MYOAGE – Human age-related muscle weakness
The MOYAGE project aims at understanding and fighting age-related muscle weakness. The objective of the project is to identify the molecular mechanisms that cause muscle weakness, in order to develop therapeutic strategies to help prevent muscle loss and improve recovery after being immobilized.
RDCVF – Rod-derived Cone Viability Factor
The RDCVF project is an abbreviation for Rod-derived Cone Viability Factor protein, a protein that is involved in the therapeutic strategy to fight degenerative retinal diseases such as retinitis pigmentosa. This protein is capable of protecting the photoreceptor cones of the retina, but also of preserving their functionality, thus offering a major therapeutic potential.
REBORNE – REgenerating BOne
The REBORNE project aims at developing new biomaterials that stimulate regrowth of bone tissue in order to correct bone regeneration defects after orthopedic and maxillo-facial surgery. Biomaterials, combined with stem cells, are interesting alternatives to biological grafts.

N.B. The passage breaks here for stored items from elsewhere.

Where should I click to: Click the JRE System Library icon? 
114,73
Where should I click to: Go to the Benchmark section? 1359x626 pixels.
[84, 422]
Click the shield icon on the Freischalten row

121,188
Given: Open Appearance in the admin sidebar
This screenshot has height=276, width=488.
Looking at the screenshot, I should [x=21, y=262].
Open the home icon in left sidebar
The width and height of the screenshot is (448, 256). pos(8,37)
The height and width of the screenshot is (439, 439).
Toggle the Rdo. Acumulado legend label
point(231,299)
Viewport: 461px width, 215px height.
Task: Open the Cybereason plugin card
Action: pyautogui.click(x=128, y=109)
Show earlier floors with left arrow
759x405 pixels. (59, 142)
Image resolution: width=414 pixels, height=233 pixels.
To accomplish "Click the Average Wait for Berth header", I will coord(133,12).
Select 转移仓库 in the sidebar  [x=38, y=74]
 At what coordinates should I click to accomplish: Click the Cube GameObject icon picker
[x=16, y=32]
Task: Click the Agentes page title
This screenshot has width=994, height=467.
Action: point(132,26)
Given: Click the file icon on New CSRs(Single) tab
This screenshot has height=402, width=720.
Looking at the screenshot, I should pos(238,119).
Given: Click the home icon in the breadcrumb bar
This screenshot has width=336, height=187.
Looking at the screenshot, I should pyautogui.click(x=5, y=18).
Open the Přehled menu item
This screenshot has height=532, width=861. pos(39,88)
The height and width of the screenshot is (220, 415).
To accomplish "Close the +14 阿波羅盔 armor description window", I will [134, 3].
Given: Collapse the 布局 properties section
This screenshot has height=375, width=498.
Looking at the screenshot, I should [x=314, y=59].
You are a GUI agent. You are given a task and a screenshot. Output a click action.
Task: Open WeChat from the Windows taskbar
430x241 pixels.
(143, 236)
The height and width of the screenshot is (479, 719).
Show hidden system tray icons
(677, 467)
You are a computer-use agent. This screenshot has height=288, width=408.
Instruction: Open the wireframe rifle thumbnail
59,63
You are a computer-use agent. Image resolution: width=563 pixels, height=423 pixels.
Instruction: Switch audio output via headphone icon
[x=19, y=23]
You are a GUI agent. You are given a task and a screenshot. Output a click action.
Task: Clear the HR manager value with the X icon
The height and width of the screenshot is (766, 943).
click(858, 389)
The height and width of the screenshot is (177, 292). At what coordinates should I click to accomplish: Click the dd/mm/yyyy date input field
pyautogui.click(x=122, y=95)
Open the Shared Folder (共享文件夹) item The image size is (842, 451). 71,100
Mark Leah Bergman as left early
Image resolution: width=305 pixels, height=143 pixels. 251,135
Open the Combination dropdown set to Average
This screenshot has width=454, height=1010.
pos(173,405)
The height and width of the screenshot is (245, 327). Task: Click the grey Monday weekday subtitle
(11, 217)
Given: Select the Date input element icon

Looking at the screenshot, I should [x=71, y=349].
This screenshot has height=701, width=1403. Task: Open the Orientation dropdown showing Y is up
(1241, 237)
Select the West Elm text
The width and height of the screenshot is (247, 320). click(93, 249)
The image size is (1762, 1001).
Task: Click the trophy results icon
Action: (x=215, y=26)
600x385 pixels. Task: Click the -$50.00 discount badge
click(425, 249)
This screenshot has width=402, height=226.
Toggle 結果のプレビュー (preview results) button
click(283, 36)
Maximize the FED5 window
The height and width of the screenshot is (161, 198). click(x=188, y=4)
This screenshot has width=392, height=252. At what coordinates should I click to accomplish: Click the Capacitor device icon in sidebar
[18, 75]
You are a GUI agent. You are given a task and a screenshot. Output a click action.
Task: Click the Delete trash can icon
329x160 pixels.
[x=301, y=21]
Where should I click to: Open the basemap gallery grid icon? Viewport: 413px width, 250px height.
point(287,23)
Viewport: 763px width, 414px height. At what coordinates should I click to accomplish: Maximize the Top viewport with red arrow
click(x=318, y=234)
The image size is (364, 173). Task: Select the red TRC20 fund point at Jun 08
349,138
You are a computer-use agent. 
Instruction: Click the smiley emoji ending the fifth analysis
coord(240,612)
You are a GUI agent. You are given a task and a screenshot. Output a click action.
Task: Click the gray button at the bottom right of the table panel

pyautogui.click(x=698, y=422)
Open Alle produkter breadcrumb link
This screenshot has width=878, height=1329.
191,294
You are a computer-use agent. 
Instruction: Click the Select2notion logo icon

SCR&TOX – Stem Cells for Relevant Efficient Extended and Normalized TOXicology
Early identification of the toxicity of components used in new products before they are commercialized (chemicals, cosmetics and medication) is essential. The aim of the SCR&TOX project is to test new methods of rapidly identifying toxic components, by working with pluripotent stem cells.
SEtTREND – Schistosoma Epigenetics – Targets, REgulation, New Drugs
Schistomiasis (or bilharziasis) is a human parasitic disease caused by worms that mostly affects populations exposed to polluted water. The aim of the SEtTREND project is to develop new drugs to treat the disease by identifying new targets, in particular the enzymes that control the gene expression.
SUPPORT IRDiRC – Support of the International Rare Diseases Research Consortium
The mission of IRDiRC is to coordinate and foster international collaborative research on rare diseases, with the objectives of developing 200 new therapies and producing diagnostic tools for a majority of rare disease by 2020. The objective of SUPPORT-IRDiRC is to provide organisational and communication support for the consortium IRDiRC.
TINN – Treat Infections in NeoNates
The aim of the TINN project is to assess the efficiency of ciprofloxacin and fluconazole in neonatal babies, in particular in preterm babies. The project will study the advantages and the side effects of the formulae of these two anti-infectious products once they have been adapted to newly-borns.
TINN 2 – Treat Infections in NeoNates 2
The aim of the TINN 2 project is to assess the effect of azithromycin in newly-borns. Azithromycin is an antibiotic used in broncho-pulmonary diseases, but this therapeutic field has never been specifically assessed in newly-borns, in particular preterm babies. The TINN 2 project follows the same protocols as the TINN project as regards the ethics of including newly-borns in these tests (i.e. the aspects of pain, stress and parental consent).